The first steel skate blade appeared in 1860 and speed skating was introduced as a winter Olympic sport for men at Chamonix, France, in 1924, and for women at the 1960 Olympiad in Squaw Valley, California after the girls demanded equal ankle-sprain rights.

Canada gave birth to the game of Ice Hockey after a mob of unemployed English soldiers were observed swinging sticks at a little flat rock on the icy surface of Kingston Lake, Ontario, in 1867 before the whole lot of them were hauled off by their superior officer to the nearest Sanitorium for psychological intervention followed by repatriation back to Britain.

Figure skating is an activity originally perfected and made popular by Norwegian world champion Sonja Henie.

God bless Sonja.

God bless figure skating, the most graceful and elegant sport in my world.

God bless Nancy Kerrigan.

I still have the latent hots for Nancy Kerrigan.

*        *        *        *        *        *        *        *        *        *        *        *

P.S. My use of the words "God bless" should not be used as evidence of the History Academy having religious affiliations.
The Cosmic Perspective of life has so far failed to come up with an equivalent phrase to represent this sentiment.

Sunday, October 2, 2011

The Dora Ratjen story


This little tale of intrigue involves three bastions of truth, honesty, fairness and incorruptibility.

1. Hitler and the Third Reich.
2. The International Olympic Committee.
3. Journalism and the film industry.

Agnes Zwanzger was a midwife in the little town of Erichshot in Germany during 1918. Like most midde-aged folk, her short-range eyesight was, in optomological terminology "substantially ratshit". Additionally, she'd spent the previous evening demolishing many steins of lager which had the effect of blurring her vision even more.  So, when the infant Ratjen eventually plopped out into her hands she announced "It's a girl. Halleleujah, now has anyone got some aspirin for my headache, I'm going home to sleep off this hangover."
The parents raised the child as a girl, apparently oblivious to the surplus-to-requirements sexual equipment that must have been dangling around in the breeze between her legs.

After puberty when Dora noticed that more bodily development seemed to be taking place inside her frilly pink knickers instead of where it should be happening filling up her sports bra to maximum capacity, she diverted all of her frustration into achieving athletic excellence.

The 1936 Olympic Games had been awarded to Germany before the charming part-mustachioed Mr Hitler came to power.
Mr Hitler subsequently developed a reputation for occasionally exhibiting unsportsmanlike behaviour.  He didn't like his team being beaten, especially by Jewish teams whom he liked the least of all.

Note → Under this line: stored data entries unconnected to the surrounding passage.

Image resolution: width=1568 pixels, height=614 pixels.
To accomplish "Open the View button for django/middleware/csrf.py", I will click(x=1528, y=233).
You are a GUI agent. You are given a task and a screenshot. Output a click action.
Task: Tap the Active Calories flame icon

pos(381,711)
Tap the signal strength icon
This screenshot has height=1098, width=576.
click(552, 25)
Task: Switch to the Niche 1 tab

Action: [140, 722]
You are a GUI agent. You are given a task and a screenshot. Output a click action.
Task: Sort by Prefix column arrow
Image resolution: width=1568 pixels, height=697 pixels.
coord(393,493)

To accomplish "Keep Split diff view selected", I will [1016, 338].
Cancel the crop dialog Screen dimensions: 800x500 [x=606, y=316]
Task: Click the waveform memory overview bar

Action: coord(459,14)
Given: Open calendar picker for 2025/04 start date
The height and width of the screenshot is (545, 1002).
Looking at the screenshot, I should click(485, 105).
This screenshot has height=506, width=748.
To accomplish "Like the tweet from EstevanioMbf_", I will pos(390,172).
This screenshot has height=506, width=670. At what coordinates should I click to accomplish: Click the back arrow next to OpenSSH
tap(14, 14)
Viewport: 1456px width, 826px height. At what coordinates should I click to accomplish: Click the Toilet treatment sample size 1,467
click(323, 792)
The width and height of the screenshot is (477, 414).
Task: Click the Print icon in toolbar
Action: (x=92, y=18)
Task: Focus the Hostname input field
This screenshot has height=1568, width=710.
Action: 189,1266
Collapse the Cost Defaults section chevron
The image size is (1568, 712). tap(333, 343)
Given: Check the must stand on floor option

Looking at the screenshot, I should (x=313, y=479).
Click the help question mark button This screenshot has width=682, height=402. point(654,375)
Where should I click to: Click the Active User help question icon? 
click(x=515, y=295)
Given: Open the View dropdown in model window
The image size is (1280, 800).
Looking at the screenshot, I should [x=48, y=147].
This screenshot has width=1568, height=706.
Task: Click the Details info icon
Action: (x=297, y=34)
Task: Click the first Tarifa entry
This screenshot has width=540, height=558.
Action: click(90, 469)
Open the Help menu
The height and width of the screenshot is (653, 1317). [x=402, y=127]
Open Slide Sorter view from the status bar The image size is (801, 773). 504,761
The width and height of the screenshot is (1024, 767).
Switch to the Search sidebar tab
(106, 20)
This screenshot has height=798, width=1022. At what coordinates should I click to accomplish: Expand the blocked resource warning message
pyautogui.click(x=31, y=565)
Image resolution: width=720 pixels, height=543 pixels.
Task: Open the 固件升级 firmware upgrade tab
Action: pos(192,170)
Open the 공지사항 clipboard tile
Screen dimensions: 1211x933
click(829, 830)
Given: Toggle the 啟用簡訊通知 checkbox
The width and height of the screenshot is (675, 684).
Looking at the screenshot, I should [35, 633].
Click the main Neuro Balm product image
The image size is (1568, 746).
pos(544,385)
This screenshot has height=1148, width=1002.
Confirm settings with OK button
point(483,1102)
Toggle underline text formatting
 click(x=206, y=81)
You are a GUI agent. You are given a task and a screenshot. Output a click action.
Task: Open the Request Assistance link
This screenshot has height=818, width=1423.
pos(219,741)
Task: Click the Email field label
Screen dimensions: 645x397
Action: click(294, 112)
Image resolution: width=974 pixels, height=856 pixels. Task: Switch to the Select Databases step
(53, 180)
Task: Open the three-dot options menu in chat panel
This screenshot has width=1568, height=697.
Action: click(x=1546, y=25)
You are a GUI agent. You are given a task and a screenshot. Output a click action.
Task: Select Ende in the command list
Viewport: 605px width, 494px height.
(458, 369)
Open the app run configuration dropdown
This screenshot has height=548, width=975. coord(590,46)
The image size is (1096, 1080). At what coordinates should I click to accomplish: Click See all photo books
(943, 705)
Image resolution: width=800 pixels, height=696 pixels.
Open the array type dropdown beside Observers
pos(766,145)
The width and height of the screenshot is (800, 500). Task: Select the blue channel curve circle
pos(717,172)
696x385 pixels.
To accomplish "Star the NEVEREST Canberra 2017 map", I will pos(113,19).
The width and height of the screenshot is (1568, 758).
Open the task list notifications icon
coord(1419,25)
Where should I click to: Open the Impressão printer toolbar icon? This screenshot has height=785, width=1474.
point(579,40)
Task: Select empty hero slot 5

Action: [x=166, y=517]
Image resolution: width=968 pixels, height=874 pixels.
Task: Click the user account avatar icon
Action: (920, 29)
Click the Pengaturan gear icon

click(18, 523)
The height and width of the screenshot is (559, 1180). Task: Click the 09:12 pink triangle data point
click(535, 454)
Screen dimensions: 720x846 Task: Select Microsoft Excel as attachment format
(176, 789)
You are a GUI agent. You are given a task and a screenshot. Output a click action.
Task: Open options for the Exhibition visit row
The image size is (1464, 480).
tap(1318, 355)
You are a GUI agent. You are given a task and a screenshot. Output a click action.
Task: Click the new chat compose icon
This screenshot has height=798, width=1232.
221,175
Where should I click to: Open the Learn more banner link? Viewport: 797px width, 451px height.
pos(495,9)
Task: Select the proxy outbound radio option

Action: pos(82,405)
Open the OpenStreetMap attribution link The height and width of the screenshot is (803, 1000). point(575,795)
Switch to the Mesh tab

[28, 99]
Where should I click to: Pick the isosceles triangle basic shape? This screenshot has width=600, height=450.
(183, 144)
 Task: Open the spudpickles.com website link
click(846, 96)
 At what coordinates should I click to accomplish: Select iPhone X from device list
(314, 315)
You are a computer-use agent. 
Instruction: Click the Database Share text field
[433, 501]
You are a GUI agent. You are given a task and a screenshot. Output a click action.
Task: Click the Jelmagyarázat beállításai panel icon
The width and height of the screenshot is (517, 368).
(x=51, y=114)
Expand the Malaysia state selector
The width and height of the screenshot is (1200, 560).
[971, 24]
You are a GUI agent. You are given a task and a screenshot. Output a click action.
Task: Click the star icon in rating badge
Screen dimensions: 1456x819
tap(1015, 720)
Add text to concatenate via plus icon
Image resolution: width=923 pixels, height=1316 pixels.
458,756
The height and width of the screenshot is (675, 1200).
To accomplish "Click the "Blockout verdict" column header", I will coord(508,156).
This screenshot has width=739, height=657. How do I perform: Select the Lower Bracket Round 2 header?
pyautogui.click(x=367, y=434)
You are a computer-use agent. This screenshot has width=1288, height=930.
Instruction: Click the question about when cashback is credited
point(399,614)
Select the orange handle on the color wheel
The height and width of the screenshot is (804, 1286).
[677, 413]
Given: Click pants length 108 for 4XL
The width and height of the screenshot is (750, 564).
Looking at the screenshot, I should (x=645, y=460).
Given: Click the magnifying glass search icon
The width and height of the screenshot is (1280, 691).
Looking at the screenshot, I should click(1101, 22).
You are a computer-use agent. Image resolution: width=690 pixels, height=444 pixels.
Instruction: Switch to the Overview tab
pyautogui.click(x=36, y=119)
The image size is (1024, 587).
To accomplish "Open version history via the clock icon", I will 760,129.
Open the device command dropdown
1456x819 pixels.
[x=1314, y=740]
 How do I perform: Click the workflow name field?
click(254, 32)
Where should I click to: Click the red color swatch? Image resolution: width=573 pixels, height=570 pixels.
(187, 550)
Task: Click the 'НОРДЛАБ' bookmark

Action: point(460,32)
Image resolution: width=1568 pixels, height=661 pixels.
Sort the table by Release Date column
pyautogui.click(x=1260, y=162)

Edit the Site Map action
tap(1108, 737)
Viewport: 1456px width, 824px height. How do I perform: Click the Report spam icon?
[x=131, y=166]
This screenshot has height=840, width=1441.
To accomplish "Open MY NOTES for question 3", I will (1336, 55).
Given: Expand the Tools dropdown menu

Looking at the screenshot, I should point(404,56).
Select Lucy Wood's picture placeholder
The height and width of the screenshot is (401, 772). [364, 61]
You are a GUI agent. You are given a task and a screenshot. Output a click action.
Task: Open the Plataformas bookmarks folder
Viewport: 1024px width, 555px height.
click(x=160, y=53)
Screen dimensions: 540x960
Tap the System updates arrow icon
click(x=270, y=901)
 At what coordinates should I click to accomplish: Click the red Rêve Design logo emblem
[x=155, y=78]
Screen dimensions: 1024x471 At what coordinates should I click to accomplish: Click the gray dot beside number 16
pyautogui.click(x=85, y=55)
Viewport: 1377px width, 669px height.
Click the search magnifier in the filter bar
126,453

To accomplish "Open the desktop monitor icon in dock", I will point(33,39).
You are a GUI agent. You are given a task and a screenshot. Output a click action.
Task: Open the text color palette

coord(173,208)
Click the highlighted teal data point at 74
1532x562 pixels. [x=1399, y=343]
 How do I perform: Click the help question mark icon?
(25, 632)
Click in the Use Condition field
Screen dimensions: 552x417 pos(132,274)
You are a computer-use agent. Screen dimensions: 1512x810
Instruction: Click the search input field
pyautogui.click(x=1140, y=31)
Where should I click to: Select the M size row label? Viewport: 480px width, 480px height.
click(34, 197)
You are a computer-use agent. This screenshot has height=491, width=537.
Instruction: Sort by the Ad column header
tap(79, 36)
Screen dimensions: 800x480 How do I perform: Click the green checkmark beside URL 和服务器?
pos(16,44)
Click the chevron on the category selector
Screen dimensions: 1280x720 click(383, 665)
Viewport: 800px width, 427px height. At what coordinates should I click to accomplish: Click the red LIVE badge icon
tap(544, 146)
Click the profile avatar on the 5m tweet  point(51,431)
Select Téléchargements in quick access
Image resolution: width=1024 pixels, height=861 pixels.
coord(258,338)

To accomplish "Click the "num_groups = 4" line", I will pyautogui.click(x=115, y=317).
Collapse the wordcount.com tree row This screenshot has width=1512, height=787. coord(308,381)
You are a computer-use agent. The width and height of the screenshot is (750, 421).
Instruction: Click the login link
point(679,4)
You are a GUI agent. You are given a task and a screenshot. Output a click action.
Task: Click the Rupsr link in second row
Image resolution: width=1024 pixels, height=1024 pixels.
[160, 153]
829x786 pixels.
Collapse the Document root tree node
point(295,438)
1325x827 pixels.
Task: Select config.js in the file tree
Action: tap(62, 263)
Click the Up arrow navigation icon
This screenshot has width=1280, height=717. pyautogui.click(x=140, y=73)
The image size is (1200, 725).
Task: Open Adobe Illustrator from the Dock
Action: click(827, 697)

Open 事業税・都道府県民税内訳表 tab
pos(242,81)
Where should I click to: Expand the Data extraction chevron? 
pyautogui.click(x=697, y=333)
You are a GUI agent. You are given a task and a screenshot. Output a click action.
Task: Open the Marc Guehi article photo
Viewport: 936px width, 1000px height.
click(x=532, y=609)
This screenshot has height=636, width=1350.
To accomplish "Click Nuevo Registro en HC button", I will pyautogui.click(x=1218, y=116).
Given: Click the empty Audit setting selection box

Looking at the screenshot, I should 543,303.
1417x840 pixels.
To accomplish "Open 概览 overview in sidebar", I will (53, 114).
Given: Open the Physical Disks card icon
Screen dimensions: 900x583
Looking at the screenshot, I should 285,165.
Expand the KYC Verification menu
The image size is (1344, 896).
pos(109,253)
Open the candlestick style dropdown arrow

So, when Gerhardt Vanker, the German athletics coach suggested
"Yo Adolph baby, Mein Fuhrer, there's this guy in the athletics training squad pretending to be a chick, how 'bout we enter him in the Olympic women's high jump"  Mr Hitler saw it as one way of preventing "any of those inferior obnoxious little Jewish girls from winning it."
Unfortunately Dora only managed 4th place in the event which displeased and disappointed both Mr Hitler and Dora herself.
She trussed up her troublesome genitalian trio even tighter, trained harder, and won the women's high jump gold medal at the 1938 European Athletics Championship with a world-record sproing of 1.67 metres.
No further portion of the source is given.